Begin Materials provided
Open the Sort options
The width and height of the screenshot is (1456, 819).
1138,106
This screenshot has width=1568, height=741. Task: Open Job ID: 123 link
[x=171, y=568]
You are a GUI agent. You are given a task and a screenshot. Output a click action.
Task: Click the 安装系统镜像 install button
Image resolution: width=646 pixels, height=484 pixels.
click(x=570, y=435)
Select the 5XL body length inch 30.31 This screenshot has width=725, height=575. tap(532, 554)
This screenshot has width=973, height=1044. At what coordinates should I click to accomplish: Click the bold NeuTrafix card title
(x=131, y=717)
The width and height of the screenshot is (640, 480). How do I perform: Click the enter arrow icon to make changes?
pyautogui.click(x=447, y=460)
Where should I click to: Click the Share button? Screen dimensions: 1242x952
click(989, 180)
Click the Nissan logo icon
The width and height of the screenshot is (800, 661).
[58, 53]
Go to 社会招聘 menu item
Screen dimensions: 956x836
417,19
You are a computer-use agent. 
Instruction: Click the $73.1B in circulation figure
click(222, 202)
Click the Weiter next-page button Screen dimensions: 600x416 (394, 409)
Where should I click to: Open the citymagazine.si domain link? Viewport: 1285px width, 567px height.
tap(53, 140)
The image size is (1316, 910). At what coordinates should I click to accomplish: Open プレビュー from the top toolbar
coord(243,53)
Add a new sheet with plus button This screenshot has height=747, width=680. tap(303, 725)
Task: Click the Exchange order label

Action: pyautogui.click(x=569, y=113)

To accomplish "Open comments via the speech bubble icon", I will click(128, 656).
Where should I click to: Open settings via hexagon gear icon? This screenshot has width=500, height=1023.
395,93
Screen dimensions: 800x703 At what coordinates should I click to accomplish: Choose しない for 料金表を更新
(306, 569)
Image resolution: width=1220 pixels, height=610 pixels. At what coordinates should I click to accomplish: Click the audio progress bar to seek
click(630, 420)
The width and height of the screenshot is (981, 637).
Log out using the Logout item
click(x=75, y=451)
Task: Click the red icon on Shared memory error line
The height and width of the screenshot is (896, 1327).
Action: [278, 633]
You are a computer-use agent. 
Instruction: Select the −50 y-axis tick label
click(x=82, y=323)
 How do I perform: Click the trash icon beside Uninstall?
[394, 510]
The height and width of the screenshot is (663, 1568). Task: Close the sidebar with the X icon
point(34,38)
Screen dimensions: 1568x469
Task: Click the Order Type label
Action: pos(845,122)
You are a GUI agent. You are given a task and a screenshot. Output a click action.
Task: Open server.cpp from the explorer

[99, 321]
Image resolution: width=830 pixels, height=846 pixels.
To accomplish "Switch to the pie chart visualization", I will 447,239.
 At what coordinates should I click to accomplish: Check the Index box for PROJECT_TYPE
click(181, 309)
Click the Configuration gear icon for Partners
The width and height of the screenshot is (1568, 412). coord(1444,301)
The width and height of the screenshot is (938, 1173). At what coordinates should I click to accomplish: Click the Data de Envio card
End Materials provided
# Instruction:
List every line of the listing above that contains the string "button". Matches must be case-sensitive.

# Written response:
Task: Click the 安装系统镜像 install button
Where should I click to: Click the Share button? Screen dimensions: 1242x952
Click the Weiter next-page button Screen dimensions: 600x416 (394, 409)
Add a new sheet with plus button This screenshot has height=747, width=680. tap(303, 725)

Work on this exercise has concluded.